Save for a short story in the pages of “Thor: God of Thunder,” this is the first time Jason Aaron and R.M. Guera have worked together since completing their excellent Native American reservation-set crime series “Scalped.” That fact alone was enough to get me to give this series a shot. “The Goddamned” is best described as “Aaron and Guera’s ‘Bible Stories’” since this first volume gives us a rather different perspective on Noah and his quest courtesy of a certain unkillable biblical outcast. This character isn’t named at first, but perceptive readers will likely be able to guess who he is before his identity is revealed. Said protagonist is the hard-bitten loner type who has learned not to care about those around him as he looks for a way to finally die. However, his nihilistic attitudes are soon put on hold as he encounters a woman whose son has been kidnapped by Noah and his crew, to work on the Ark and keep the animals fed, and he decides to help her out. All because the love she has for her boy is a very rare commodity in this day and age.
Guera’s art is the star of the show here as he renders a pre-flood world that is gritty and rotten enough to make you understand why God would want it all washed away. The savagery of the world’s inhabitants is also rendered in stomach-churning detail with very little mercy on display here as well. It’s good that the visuals are this strong because there’s a lot about this story that most readers will find quite familiar, both in terms of story and what Aaron has delivered before. While the arc that the protagonist undergoes isn’t new by any standard, it also falls prey to the writer’s “more is more” tendencies. Things don’t get as bad as the baby-chucking excess seen in “Men of Wrath,” though, the nihilism and anti-God ramblings start to grow old after a while. To the point where the final surprise of the story fails to register because -- in case you didn’t get it -- this world is screwed.

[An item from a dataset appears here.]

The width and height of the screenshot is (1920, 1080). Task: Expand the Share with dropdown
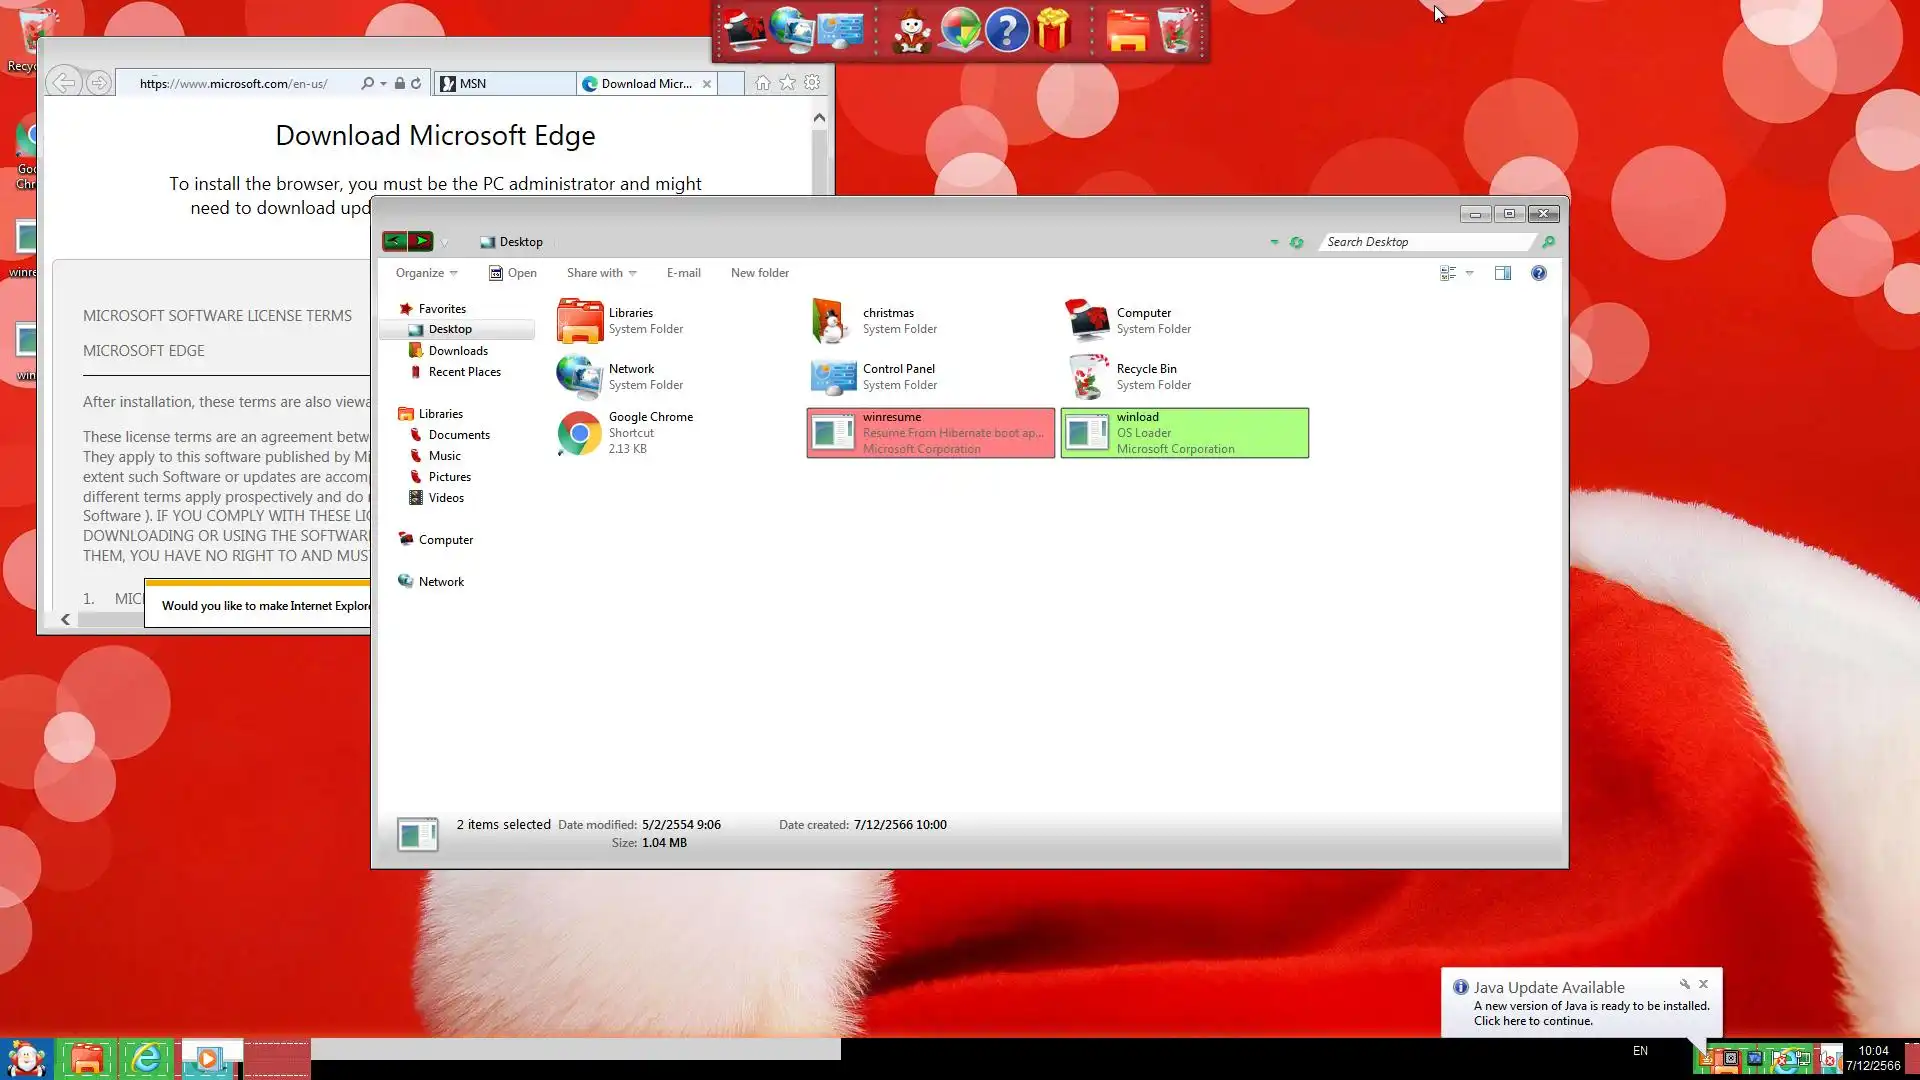pos(601,273)
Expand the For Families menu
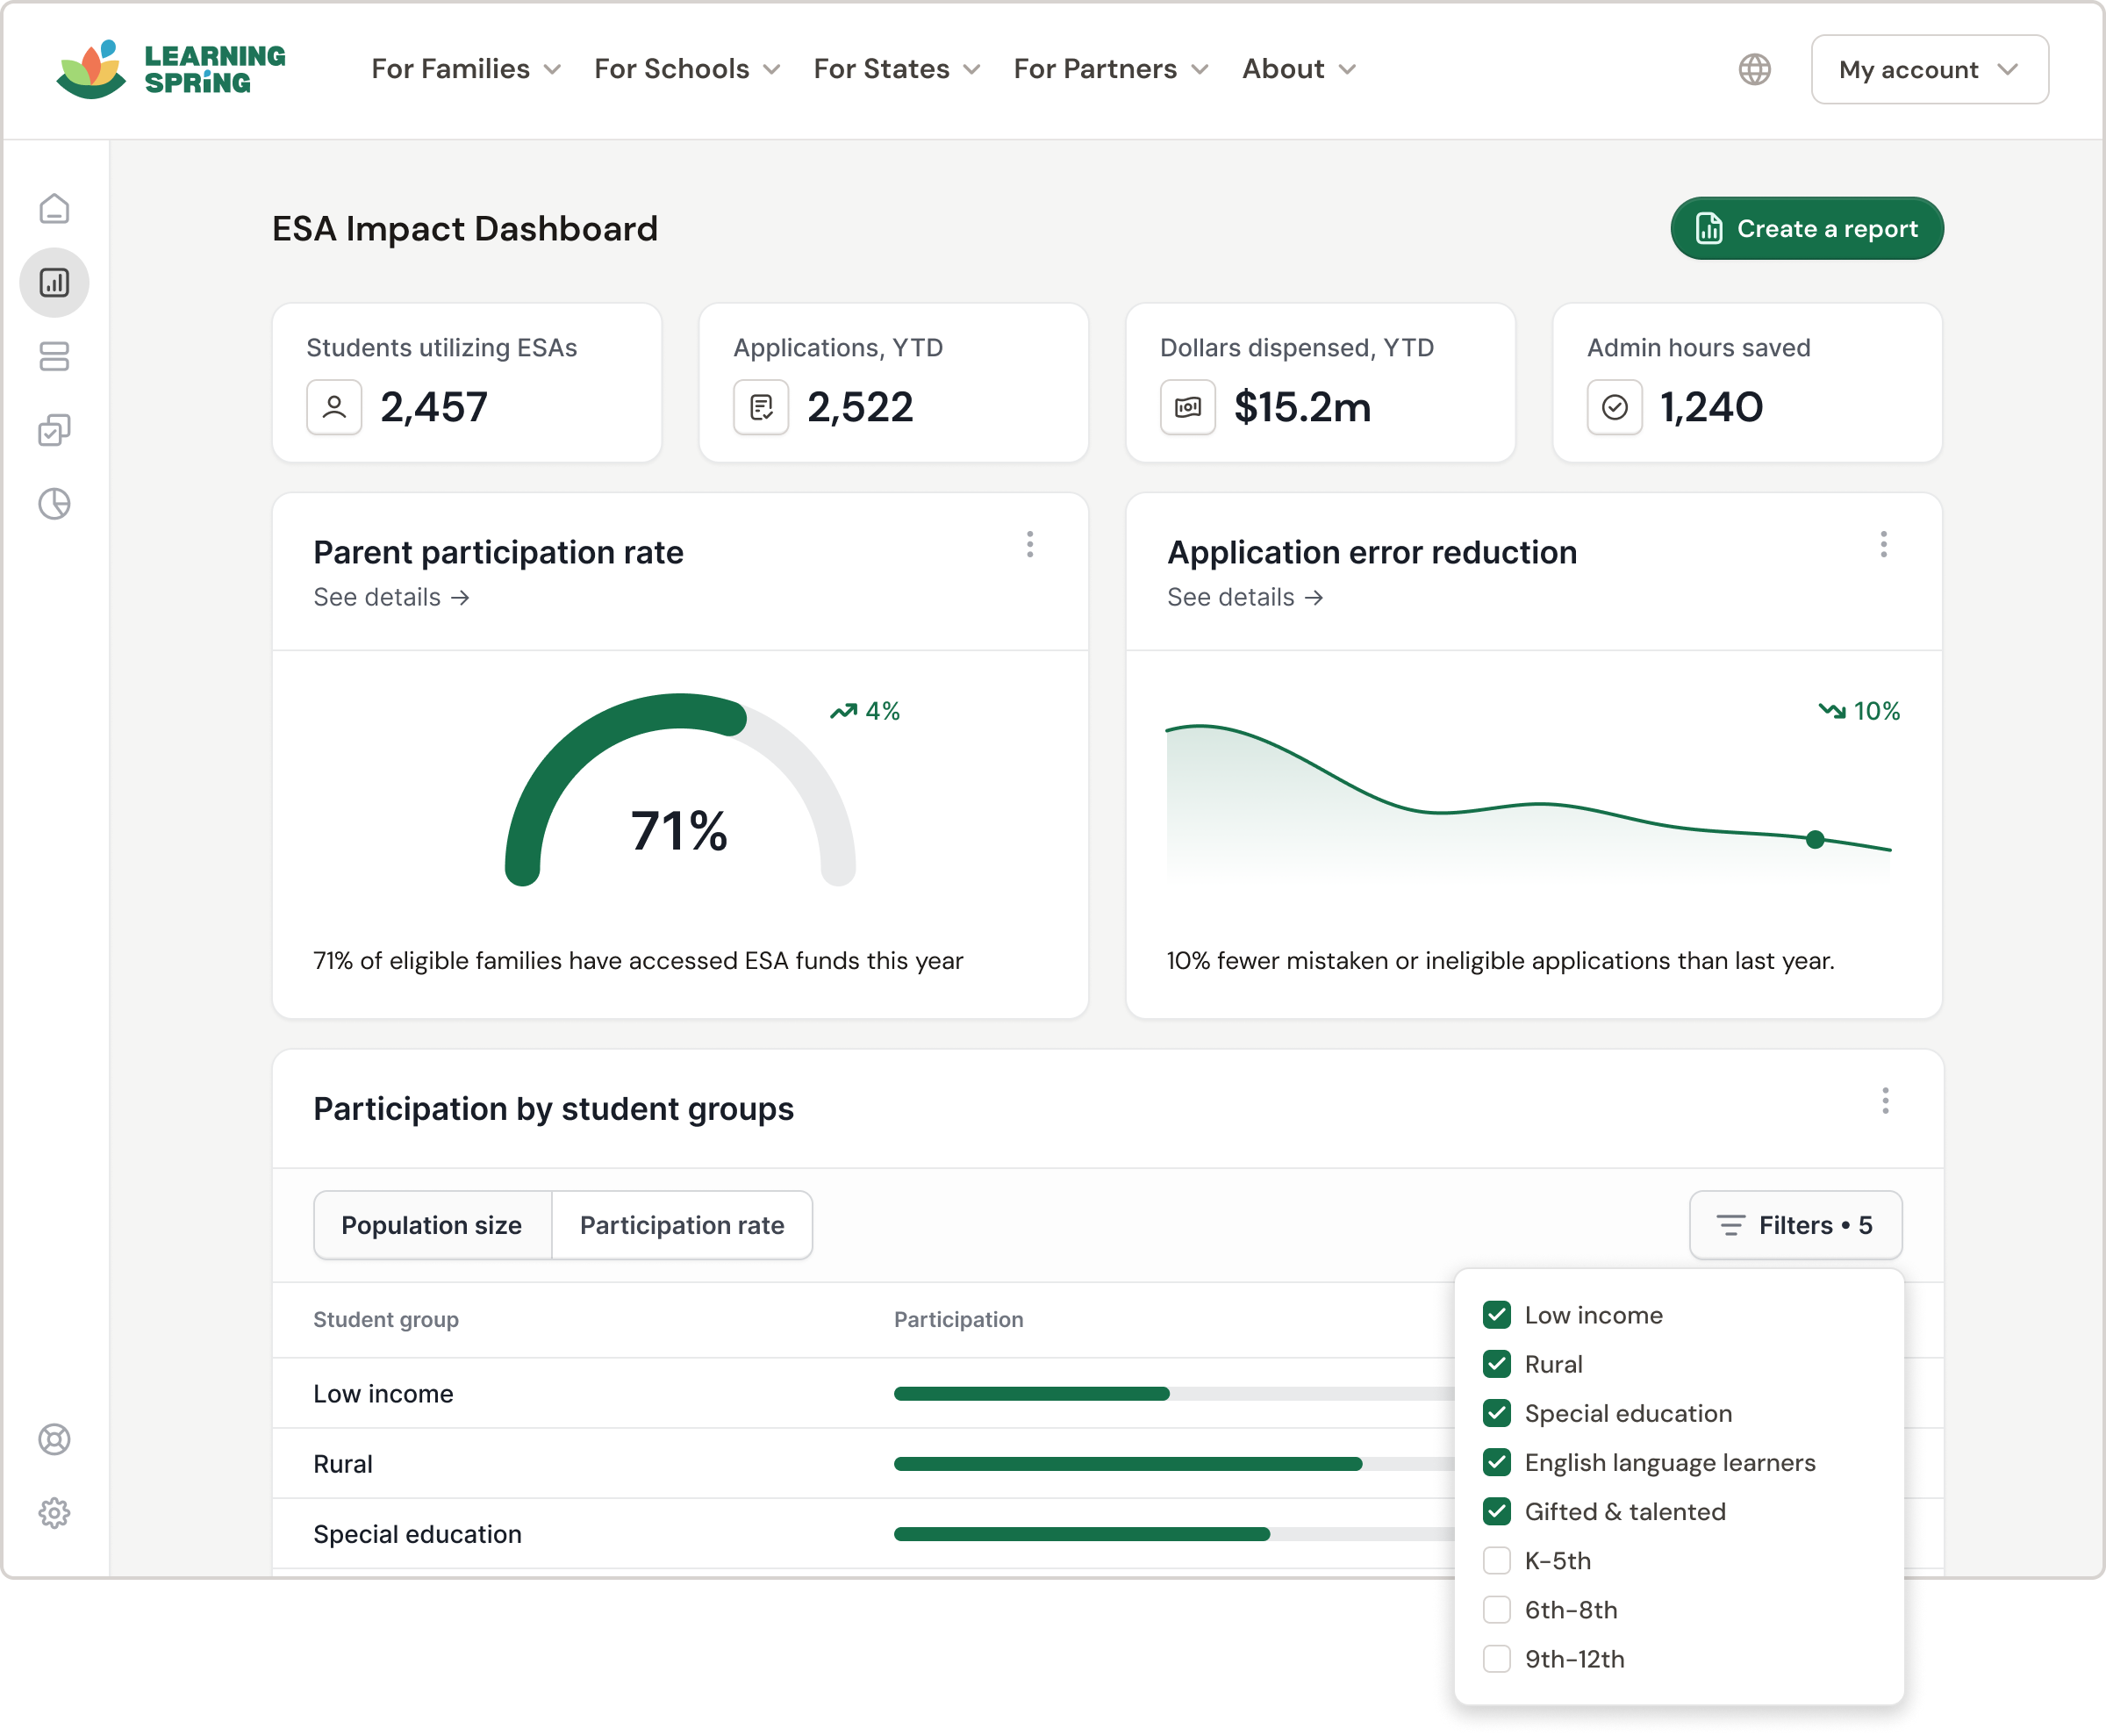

Aaron does serve up some clever lines, an imaginative offensive use of his protagonist’s immortality, and an interesting take on Noah himself. He’s just as much of a brute as his fellow man, but he’s employing this brutality for a higher purpose. All in all, this is probably best enjoyed by people who were completely onboard with what Aaron and Guera were doing in “Scalped” and want to see what they’re like when they’re let off the leash of Vertigo. Anyone looking for a story about Noah which actually embraces hope while not shying away from depicting a world that needed to be washed away is recommended to check out the “Noah” graphic novel from Darren Aronofsky, Ari Handel, and Niko Henrichon which served as the proof-of-concept for Aronofsky’s film.